The two middle-aged producers were kind enough to tell my mother that I was doing a fine job, though in reality I didn’t know much but managed to disguise the fact by exhibiting a sizable amount of raw energy. But my mother’s opinion was as equally important to me as that of the two producers, and her stony silence was unnerving. Finally, at lunch, I asked her how she thought I was doing.

“Disgracefully,” she curtly answered in Spanish. Oh, great, I thought: now my mother is a movie critic of a movie that hasn’t even been made yet! My previous sense of professional assurance vanished into the smog-laden air.

“To begin with,” my mother continued, “it is rude of you to address all these older men by their first names. You were brought up better than that! It should be ‘Mister,’ not this ‘Tom, Dick and Harry!’ Also, these fine gentlemen have their own equipment, and stand close by to make sure it works. But you are walking around all the time! Why don’t you ask one of these nice men if you can be his apprentice and then you can stand next to him, and not be wandering around all the time!” I didn’t have the heart (or nerve) to tell her that I was in charge of the entire shooting match.

For all her native shrewdness, my mother was, in some respects, amazingly naive. She once told me Clark Gable had been the wittiest man in movies. When I asked how she had arrived at that conclusion, she said, “You’ve heard all the funny things he said in his films.” I couldn’t tell her that probably an army of faceless gnomes had been responsible for Gable’s sparkling dialogue.

Years later, she asked me how movie scenes were made that called for planes to crash or cars to plummet off the edge of cliffs. She knew it was a trick, but didn’t know how it was done. I quickly corrected her.

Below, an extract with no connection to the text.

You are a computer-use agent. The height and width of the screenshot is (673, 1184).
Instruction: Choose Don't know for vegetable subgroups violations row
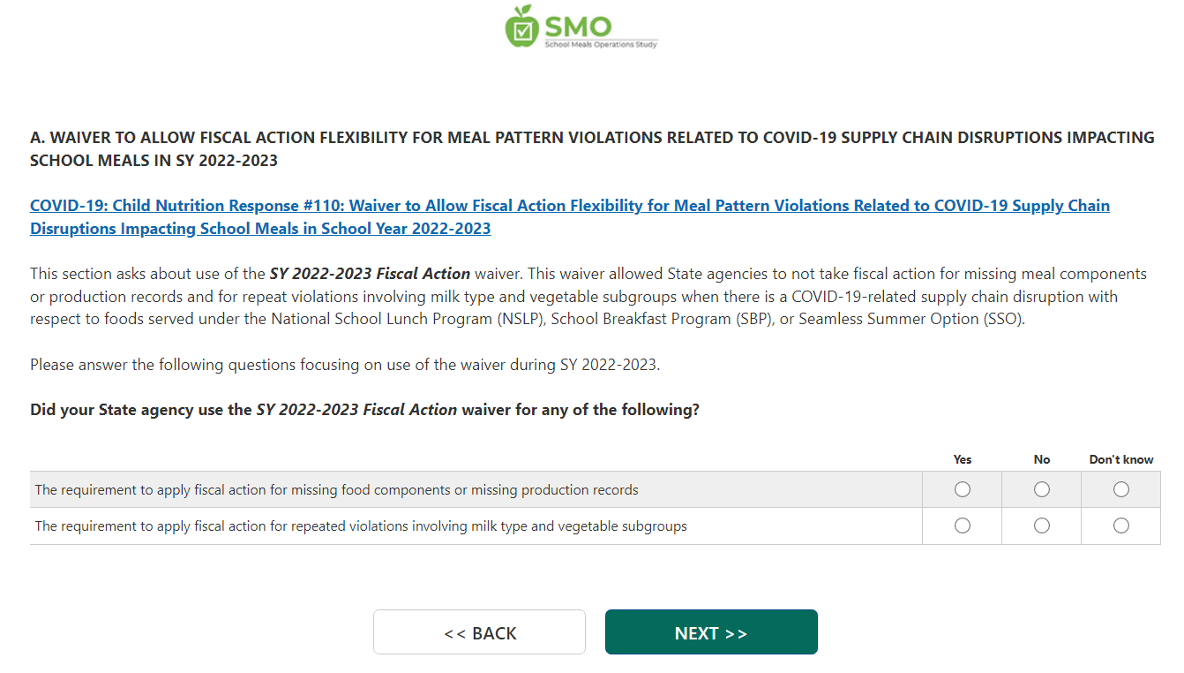point(1121,526)
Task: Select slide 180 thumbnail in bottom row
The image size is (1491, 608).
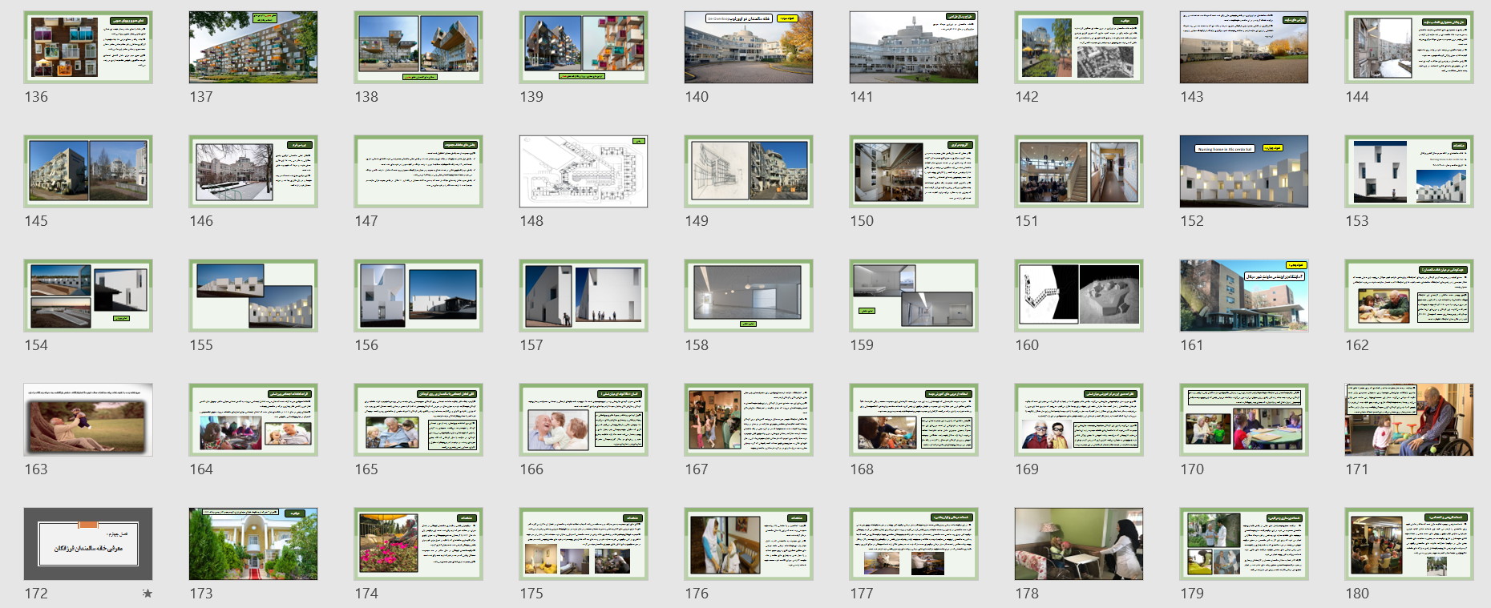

The scenes were real, and involved real people. “But how,” she scoffed, “can you find anyone willing to do such things?”

“We place ads for terminally ill people—who don’t really care how they die, just as long as it is quick—and of course we assure them that their movie monies will go to their next-of-kin.” She didn’t believe a word of it—but only after she’d thought about it for a while.

It wasn’t long afterward that my mother became terminally ill herself and all these years later, I can’t watch a death-defying stunt in a movie without remembering her—and need I add, with a great deal of fondness and gratitude. Given the flakiness of the raw material with which she had to work, she taught me discipline and the value of work in the only way she knew—the hard way.

*Postscript: It was only a few years ago that my mother’s affinity for those of Jewish ethnicity was further explained when an elderly cousin, having read this editorial when it was first published, called me from El Paso to say that he thought I knew that my Mexican mother had Sephardic Jewish blood. This very late-in-arriving news delighted me but I, who have always been an unmitigated disaster when it comes to business, had to wonder where the Jewish business-genius gene had been when I was conceived? Out on a three-Martini lunch, I suppose.